__What you have to do__: Look through the data that follows and copy each line with the string "computer".

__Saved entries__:
"""

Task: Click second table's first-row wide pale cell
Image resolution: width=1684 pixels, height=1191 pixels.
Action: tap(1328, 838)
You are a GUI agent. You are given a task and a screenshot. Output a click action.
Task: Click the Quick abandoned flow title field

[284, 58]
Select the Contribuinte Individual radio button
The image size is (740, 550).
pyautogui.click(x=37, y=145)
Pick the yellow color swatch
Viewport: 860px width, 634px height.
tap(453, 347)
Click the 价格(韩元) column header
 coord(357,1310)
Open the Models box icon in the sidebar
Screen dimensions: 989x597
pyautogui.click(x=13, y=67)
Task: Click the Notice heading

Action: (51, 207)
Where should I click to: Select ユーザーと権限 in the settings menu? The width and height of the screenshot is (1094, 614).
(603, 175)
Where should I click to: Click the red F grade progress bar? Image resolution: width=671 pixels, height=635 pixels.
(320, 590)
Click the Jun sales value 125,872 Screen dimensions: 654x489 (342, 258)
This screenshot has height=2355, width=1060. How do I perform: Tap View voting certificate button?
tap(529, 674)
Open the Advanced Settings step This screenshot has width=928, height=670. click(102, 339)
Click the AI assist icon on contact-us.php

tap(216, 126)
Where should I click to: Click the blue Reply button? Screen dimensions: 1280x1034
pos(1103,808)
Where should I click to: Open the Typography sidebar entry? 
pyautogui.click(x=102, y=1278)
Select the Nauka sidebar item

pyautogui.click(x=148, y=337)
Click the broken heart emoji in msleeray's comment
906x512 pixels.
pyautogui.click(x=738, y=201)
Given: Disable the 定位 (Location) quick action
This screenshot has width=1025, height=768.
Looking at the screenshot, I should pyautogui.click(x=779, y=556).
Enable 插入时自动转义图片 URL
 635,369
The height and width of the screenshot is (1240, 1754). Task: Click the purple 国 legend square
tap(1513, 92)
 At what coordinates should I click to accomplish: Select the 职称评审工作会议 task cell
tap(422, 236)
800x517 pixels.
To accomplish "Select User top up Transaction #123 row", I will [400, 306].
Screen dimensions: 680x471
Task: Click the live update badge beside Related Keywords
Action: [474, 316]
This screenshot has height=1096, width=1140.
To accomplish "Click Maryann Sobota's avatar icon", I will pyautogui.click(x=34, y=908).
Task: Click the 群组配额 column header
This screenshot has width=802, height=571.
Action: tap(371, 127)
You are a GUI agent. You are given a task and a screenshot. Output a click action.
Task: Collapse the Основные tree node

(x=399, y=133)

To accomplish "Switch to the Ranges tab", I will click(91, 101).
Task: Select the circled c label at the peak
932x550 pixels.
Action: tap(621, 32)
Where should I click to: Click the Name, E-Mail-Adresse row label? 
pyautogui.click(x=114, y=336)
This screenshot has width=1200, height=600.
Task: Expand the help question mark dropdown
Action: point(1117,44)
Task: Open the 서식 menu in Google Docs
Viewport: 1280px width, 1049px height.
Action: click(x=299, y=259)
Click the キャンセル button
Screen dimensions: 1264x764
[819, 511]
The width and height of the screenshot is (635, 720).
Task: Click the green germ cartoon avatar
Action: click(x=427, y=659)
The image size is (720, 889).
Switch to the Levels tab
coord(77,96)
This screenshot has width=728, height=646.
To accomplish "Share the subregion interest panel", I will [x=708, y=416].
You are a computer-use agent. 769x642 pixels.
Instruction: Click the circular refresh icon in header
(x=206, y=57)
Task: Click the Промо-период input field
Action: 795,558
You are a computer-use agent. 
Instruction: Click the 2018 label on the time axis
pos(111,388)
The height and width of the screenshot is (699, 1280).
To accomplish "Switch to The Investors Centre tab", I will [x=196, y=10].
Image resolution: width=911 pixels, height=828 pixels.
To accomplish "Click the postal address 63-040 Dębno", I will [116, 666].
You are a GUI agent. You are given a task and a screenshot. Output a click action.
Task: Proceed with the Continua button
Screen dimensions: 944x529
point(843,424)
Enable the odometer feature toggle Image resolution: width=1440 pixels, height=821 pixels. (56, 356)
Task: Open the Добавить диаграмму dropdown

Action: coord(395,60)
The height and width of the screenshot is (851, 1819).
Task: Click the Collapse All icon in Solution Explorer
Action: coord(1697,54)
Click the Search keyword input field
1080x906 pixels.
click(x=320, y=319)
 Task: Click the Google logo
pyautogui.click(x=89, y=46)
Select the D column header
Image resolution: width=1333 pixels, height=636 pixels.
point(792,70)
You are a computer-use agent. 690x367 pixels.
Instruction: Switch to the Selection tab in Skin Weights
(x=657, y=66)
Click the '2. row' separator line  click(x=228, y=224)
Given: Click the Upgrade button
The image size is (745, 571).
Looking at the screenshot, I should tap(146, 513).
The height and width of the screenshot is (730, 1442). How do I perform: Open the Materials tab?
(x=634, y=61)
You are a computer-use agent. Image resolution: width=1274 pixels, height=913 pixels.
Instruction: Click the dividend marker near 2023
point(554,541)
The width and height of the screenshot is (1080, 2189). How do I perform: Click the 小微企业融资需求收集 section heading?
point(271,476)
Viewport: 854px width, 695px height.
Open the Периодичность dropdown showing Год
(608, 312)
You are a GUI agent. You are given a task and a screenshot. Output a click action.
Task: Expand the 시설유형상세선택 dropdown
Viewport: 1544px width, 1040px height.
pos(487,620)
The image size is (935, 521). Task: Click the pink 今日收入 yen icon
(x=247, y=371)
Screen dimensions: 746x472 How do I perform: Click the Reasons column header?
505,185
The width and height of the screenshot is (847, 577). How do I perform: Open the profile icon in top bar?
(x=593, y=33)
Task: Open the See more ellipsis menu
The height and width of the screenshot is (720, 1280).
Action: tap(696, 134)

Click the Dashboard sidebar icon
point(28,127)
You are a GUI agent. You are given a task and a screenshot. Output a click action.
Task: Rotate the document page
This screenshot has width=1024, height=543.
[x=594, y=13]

"""

__Solution__:
You are a computer-use agent. 769x642 pixels.
You are a computer-use agent. 
You are a computer-use agent. 690x367 pixels.
You are a computer-use agent. Image resolution: width=1274 pixels, height=913 pixels.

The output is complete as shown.